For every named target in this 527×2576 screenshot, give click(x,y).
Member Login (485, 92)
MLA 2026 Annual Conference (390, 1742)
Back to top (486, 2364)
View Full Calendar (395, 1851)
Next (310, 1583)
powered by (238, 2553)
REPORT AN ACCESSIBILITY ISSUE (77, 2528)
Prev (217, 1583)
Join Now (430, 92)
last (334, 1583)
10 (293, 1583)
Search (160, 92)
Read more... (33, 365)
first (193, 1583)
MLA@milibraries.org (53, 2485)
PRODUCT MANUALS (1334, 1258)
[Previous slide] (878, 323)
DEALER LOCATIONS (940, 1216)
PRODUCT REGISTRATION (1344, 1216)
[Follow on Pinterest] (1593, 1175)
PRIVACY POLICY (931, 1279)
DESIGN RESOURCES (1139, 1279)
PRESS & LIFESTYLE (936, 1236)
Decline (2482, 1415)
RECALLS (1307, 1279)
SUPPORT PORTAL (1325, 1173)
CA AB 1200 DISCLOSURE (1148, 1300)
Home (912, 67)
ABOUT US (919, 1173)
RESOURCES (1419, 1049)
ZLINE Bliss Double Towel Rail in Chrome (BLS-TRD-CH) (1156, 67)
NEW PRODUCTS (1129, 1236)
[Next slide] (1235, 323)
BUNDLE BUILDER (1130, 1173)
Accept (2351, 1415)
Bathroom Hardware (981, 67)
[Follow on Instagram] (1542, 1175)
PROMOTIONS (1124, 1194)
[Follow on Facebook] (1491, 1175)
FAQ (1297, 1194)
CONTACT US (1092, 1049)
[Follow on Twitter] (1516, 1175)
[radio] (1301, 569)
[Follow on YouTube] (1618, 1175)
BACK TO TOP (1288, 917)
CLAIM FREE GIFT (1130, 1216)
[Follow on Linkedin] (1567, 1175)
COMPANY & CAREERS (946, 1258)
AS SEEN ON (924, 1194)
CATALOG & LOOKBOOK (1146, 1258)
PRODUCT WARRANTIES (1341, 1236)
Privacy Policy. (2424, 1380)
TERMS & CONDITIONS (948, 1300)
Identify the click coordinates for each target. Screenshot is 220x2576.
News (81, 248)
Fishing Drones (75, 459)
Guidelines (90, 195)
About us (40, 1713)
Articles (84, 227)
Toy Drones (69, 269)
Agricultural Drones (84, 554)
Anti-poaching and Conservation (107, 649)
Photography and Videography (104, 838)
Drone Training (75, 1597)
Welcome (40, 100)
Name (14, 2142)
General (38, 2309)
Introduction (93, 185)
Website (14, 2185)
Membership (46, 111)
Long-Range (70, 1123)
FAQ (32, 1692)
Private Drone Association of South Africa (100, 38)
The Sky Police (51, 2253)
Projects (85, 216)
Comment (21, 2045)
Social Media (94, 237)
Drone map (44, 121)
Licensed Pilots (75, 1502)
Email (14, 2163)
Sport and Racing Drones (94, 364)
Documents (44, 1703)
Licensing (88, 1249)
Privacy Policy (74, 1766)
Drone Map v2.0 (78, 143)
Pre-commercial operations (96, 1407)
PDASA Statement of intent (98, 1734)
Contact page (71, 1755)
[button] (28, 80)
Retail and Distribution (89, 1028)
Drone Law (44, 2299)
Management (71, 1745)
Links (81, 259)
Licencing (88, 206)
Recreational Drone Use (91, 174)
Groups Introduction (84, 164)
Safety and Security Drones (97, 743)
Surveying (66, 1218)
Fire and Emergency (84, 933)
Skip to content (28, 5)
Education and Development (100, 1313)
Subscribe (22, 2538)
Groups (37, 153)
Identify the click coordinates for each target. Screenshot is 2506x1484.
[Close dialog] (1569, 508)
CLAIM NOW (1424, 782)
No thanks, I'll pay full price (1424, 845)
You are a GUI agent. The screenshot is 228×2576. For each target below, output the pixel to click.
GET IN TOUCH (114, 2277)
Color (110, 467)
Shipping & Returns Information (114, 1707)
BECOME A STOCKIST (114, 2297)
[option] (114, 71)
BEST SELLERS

:: WHAT IS REQUIRED ::
Repeat the material word for word from its opening line up to and including the line containing "Read more... (33, 365)".

:: RESULT ::
For every named target in this 527×2576 screenshot, give click(x,y).
Member Login (485, 92)
MLA 2026 Annual Conference (390, 1742)
Back to top (486, 2364)
View Full Calendar (395, 1851)
Next (310, 1583)
powered by (238, 2553)
REPORT AN ACCESSIBILITY ISSUE (77, 2528)
Prev (217, 1583)
Join Now (430, 92)
last (334, 1583)
10 (293, 1583)
Search (160, 92)
Read more... (33, 365)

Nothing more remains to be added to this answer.